10.          Dispositions

      We sold five hotels during 2002. In January 2003, we sold one hotel classified as held for sale at December 31, 2002. Operating results for these six hotels have been reclassified as discontinued operations for the three months ended March 31, 2002. Revenue of $7,305 and pre-tax income of $865 is included in discontinued operations for 2002 related to these six hotels. Results of operations for the three months ended March 31, 2003 for the one hotel sold in January were insignificant and were therefore included in continuing operations. In April 2003, we completed the sale of another hotel for approximately $3,100.
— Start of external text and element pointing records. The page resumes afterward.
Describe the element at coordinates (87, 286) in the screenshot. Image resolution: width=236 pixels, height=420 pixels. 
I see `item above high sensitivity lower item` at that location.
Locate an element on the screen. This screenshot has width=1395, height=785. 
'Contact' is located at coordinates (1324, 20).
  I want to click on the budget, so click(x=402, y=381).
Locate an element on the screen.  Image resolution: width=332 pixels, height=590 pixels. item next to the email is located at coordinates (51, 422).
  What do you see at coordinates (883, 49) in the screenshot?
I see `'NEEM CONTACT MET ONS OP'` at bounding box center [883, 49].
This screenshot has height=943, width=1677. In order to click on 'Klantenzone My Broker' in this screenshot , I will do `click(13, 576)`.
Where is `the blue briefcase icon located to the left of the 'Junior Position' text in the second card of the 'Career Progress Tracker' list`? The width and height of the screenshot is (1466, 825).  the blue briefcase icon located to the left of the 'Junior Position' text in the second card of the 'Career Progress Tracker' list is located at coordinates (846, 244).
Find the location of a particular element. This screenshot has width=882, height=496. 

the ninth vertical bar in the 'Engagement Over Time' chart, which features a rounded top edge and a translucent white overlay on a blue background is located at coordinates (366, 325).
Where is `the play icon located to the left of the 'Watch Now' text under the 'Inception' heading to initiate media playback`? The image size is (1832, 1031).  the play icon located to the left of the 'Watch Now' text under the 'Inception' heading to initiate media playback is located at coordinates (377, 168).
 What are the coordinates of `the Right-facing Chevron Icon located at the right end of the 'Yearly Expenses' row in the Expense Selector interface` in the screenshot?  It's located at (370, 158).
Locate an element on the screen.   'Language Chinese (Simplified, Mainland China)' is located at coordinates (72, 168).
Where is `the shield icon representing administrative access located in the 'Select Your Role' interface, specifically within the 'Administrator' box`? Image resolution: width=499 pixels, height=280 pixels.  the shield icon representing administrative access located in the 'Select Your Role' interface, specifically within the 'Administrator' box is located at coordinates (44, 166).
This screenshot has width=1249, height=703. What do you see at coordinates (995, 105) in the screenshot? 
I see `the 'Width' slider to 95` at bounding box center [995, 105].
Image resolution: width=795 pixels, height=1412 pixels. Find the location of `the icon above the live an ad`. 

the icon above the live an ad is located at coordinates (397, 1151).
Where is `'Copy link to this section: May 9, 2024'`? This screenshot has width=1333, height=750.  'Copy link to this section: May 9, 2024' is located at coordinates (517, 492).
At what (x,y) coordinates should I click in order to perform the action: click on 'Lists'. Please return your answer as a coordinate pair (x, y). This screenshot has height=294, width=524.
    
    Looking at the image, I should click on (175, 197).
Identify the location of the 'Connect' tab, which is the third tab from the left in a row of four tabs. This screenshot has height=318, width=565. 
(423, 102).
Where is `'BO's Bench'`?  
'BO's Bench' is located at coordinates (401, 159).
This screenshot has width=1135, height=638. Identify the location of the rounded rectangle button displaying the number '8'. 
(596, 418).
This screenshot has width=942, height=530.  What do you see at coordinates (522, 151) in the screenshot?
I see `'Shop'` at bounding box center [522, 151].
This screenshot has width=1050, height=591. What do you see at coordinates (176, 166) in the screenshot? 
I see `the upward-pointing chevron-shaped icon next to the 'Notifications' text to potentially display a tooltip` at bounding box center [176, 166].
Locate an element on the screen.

11.          Consolidating Financial Statements

      Certain of our subsidiaries and MeriStar Hospitality are guarantors of our senior unsecured notes. Certain of our subsidiaries are guarantors of MeriStar Hospitality’s unsecured subordinated notes. All guarantees are full and unconditional, and joint and several. Exhibit 99.1 to this Quarterly Report on Form 10-Q presents our supplementary consolidating financial statements, including each of our guarantor subsidiaries. This exhibit presents our consolidating balance sheets as of March 31, 2003 and December 31, 2002, consolidating statements of operations for the three months ended March 31, 2003 and 2002, and consolidating statements of cash flows for the three months ended March 31, 2003 and 2002.